2 Ago 2015 10:00 - di Redazione

Per sapere quello che stava succedendo a Ostia sarebbe bastato leggere gli articoli su Repubblica della brava giornalista Federica Angeli, costretta a vivere sotto scorta per aver raccontato come gli affari del Lido di Roma fossero controllati dai clan. A far riflettere, semmai, avrebbe dovuto essere la debolezza della risposta della politica locale: sulla quale ora incombe un rischio gravissimo. Il commissario del municipio Alfonso Sabella, magistrato al quale il sindaco di Roma ha affidato l’assessorato alla legalità, non ha escluso affatto la possibilità che sullo scioglimento di quel municipio, già deciso come conseguenza delle dimissioni di Tassone, possa venire apposto il marchio d’infamia della mafia. Minacce e attentati

Da anni la situazione di Ostia ricorda certe epoche buie di stampo sudamericano.

Minacce, intimidazioni e attentati a chi non si piega alla legge delle cosche locali sono all’ordine del giorno. Senza che la cosa abbia mai destato particolare preoccupazione nei partiti. Come se regnasse una pace fondata su interessi reciproci. «Di fronte alle tré famiglie Fasciani, Triassi e Spada», hanno scritto Federica Angeli e Carlo Bonini, «la politica si è sempre genuflessa con rispetto». Una pace fra i clan, che si sono spartiti le sfere d’influenza. E con la politica prona, per raccoglierne il dividendo di consensi e preferenze. Una pace densa di episodi maleodoranti di cui hanno dato puntualmente conto le cronache dei giornali. Capanni bruciati, stabilimenti balneari incendiati, negozi arrostiti. I roghi non risparmiano neppure gli uffici pubblici. Il 9 gennaio del 2003 era andato in fumo l’archivio dove erano custodite tutte le licenze edilizie. L’anno scorso invece la furia delle fiamme è stata scatenata contro l’ufficio ambiente, quello che si occupa delle spiagge. Un ufficio enorme all’interno della pineta di Ostia, dove si trovavano gli armadi con tutte le concessioni balneari: ridotti ovviamente in cenere insieme al loro prezioso contenuto. Perché la sabbia è l’oro di Ostia. E chi ha la sabbia comanda.
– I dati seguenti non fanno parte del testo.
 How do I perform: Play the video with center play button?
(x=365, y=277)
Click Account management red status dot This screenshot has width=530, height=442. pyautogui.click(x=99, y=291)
Il Pd di Ostia era un comitato d’affari: Marino dixit

Marino – ricorda Sergio Rizzo su “Il Corriere” – dice che il partito democratico a Roma, ossia la forza che controlla la maggioranza del consiglio comunale, era un comitato d’affari. Se è così, a Ostia doveva essere ancora più grondante di marciume. Abilmente coperto dall’ipocrisia di elezioni primarie con un candidato unico del partito: gli altri erano stati opportunamente scoraggiati con la scusa di non rompere l’unità del pd. Rappresentata, appunto, da Tassone. Quattro circoli su dieci sono stati già chiusi; un paio ancora prima della sconvolgente relazione di Fabrizio Barca sulle tessere finte. E alla fine, a quanto pare, non ne resteranno che un paio.